Return the rows from the line containing "Click the Apple Pay logo for Apple Watch" through the line containing "Click the blue help", word for word, including both of those lines.
-- Begin --
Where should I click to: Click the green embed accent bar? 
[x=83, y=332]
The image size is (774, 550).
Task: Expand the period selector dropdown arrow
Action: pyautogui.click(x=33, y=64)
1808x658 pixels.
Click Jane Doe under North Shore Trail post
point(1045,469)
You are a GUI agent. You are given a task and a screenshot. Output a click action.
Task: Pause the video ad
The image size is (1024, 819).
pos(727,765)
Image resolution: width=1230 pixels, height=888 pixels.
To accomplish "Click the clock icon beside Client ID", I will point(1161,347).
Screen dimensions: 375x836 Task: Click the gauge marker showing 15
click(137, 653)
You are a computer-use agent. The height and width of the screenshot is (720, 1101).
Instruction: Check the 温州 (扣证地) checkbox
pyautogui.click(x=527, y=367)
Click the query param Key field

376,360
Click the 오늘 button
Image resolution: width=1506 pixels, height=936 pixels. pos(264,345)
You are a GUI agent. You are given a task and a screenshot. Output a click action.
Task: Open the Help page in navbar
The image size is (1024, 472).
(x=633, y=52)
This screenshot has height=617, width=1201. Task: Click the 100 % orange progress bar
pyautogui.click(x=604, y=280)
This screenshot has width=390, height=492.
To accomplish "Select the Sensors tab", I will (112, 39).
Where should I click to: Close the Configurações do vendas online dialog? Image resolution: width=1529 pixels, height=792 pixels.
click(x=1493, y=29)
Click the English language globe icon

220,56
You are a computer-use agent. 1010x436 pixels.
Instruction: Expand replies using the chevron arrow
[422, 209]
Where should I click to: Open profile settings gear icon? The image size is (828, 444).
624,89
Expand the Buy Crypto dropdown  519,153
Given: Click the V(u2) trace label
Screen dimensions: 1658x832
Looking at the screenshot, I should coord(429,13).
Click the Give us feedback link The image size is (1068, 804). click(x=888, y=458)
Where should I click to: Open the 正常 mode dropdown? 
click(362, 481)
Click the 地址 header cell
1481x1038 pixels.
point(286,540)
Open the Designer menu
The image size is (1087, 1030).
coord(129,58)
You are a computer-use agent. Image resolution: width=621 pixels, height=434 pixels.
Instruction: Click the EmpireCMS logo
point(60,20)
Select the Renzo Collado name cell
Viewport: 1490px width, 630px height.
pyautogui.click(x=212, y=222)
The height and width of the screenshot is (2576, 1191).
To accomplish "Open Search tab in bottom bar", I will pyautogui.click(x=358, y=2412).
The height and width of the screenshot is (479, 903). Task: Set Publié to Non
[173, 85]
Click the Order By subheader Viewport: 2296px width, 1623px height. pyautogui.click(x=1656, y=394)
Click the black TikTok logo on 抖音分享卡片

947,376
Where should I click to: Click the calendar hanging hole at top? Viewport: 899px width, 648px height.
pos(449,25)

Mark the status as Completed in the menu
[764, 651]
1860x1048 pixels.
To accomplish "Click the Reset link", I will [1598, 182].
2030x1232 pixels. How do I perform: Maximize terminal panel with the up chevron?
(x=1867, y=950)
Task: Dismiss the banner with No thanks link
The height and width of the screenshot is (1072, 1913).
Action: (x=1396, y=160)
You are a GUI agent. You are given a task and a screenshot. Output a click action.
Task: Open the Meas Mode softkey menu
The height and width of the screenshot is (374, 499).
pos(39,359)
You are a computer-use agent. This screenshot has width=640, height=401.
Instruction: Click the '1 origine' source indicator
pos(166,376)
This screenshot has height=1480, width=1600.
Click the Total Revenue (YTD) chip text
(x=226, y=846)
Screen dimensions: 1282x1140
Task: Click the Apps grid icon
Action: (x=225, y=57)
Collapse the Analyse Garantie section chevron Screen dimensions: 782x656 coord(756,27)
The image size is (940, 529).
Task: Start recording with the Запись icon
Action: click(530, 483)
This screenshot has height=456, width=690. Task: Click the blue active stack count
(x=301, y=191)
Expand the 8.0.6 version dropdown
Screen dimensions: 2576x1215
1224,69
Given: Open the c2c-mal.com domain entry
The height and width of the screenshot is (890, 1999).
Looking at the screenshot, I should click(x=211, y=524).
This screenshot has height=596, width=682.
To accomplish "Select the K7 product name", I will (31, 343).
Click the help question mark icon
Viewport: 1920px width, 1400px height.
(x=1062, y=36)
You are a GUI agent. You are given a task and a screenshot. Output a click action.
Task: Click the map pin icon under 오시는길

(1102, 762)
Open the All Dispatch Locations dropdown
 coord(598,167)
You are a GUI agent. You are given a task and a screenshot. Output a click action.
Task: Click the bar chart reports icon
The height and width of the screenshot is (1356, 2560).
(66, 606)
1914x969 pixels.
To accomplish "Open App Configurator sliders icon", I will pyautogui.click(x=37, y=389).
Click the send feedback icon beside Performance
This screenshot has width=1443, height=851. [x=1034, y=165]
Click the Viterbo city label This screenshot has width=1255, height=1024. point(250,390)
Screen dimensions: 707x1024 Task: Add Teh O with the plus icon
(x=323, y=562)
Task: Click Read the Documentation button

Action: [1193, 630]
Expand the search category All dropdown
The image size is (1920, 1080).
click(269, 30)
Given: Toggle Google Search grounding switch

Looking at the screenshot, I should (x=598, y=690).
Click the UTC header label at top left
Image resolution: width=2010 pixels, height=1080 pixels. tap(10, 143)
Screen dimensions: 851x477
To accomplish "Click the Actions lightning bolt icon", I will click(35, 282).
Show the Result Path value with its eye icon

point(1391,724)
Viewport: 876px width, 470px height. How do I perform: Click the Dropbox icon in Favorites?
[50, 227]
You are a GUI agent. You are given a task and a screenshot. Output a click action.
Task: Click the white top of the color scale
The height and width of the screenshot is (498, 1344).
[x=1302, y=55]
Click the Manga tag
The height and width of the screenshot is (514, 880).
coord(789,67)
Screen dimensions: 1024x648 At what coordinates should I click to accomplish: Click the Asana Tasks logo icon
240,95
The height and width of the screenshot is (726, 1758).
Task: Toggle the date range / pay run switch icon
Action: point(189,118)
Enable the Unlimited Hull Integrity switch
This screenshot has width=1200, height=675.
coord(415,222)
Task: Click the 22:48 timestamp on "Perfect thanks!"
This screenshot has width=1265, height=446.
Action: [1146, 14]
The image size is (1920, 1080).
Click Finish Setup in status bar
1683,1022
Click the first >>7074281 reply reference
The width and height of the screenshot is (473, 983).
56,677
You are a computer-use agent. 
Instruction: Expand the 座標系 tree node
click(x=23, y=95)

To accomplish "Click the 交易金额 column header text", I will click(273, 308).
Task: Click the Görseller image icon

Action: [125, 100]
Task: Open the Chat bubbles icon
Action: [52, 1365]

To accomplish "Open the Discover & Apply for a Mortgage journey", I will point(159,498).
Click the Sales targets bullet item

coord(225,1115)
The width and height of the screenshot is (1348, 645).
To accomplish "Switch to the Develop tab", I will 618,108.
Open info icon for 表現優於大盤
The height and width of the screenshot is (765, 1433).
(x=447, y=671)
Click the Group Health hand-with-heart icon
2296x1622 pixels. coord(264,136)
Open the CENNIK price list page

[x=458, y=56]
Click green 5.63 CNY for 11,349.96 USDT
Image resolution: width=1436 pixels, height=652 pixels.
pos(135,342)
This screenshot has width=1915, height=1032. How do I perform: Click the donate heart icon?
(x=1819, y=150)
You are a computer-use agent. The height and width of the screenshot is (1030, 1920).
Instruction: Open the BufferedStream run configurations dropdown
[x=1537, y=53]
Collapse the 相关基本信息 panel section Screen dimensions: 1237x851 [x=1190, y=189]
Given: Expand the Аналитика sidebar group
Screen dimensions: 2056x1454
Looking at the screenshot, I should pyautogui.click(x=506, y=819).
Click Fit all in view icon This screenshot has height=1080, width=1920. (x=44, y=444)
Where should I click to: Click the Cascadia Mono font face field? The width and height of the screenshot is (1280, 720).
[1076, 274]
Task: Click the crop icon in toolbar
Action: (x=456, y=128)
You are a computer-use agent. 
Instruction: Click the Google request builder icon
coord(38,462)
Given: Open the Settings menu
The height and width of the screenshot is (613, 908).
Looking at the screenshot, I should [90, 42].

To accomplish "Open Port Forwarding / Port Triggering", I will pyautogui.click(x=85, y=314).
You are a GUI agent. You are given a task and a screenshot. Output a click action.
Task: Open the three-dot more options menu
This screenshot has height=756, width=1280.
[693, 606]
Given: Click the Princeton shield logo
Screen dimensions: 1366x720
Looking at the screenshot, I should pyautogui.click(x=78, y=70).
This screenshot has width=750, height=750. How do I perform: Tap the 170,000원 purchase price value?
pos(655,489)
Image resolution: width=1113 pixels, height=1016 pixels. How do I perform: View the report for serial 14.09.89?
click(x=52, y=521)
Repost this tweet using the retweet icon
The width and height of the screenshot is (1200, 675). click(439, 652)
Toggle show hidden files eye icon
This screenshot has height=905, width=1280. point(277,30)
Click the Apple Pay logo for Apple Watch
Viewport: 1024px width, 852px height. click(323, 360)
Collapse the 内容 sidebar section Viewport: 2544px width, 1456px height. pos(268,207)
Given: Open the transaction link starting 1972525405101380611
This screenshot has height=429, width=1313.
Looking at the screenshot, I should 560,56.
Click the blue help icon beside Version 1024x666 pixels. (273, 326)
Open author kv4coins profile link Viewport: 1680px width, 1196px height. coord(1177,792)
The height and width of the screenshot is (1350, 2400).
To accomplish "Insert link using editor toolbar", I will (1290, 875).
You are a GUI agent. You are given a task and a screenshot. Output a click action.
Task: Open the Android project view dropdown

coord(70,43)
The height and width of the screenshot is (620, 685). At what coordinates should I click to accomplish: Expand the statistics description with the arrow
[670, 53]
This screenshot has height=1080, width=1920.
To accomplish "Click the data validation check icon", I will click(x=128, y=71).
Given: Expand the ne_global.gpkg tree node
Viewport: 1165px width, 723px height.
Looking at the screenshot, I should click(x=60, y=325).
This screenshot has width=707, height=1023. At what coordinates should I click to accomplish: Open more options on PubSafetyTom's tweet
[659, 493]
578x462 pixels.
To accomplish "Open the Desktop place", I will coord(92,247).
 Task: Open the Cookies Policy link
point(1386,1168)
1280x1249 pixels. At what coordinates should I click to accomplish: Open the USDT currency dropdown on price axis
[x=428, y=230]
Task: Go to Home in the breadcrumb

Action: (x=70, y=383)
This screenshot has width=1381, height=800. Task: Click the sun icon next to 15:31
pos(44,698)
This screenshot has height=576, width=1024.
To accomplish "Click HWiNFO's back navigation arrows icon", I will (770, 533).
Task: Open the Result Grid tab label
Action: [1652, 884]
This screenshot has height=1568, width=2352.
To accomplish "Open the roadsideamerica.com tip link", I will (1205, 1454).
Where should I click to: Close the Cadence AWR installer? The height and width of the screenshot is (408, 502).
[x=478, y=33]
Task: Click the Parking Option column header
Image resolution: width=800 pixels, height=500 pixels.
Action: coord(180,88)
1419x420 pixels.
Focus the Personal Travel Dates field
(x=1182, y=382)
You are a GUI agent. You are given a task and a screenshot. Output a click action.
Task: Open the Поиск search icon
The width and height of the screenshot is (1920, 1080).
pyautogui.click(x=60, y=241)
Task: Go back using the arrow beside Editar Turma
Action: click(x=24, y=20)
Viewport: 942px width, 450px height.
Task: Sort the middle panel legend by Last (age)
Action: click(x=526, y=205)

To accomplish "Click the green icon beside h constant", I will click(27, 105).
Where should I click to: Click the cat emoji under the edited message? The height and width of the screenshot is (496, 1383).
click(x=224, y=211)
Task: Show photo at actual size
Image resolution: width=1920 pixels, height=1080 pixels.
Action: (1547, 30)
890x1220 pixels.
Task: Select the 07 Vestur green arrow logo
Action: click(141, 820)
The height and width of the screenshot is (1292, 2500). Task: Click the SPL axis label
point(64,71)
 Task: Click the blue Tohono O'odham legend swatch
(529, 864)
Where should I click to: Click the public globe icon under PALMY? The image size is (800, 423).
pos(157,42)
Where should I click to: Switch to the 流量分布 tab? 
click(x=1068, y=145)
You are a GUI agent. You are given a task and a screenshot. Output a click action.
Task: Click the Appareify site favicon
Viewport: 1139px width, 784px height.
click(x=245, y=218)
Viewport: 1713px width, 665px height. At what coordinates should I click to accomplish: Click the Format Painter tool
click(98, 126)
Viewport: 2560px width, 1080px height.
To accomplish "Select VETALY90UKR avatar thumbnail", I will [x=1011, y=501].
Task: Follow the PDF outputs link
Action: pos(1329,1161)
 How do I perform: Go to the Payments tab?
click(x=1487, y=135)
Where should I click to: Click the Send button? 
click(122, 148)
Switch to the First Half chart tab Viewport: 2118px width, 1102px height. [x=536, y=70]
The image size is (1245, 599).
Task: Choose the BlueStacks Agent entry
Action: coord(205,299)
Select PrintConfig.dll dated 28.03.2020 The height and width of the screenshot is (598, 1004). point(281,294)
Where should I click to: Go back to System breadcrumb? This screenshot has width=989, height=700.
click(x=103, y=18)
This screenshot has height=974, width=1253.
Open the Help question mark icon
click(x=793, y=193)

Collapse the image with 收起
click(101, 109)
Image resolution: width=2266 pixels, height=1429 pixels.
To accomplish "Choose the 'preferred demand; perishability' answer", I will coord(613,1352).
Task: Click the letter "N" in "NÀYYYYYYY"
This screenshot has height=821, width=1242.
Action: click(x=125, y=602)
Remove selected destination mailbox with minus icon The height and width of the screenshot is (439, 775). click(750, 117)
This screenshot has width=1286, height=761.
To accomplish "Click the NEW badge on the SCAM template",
-- End --
* [FULL RESPONSE]
Click the Apple Pay logo for Apple Watch
Viewport: 1024px width, 852px height. click(323, 360)
Collapse the 内容 sidebar section Viewport: 2544px width, 1456px height. pos(268,207)
Given: Open the transaction link starting 1972525405101380611
This screenshot has height=429, width=1313.
Looking at the screenshot, I should 560,56.
Click the blue help icon beside Version 1024x666 pixels. (273, 326)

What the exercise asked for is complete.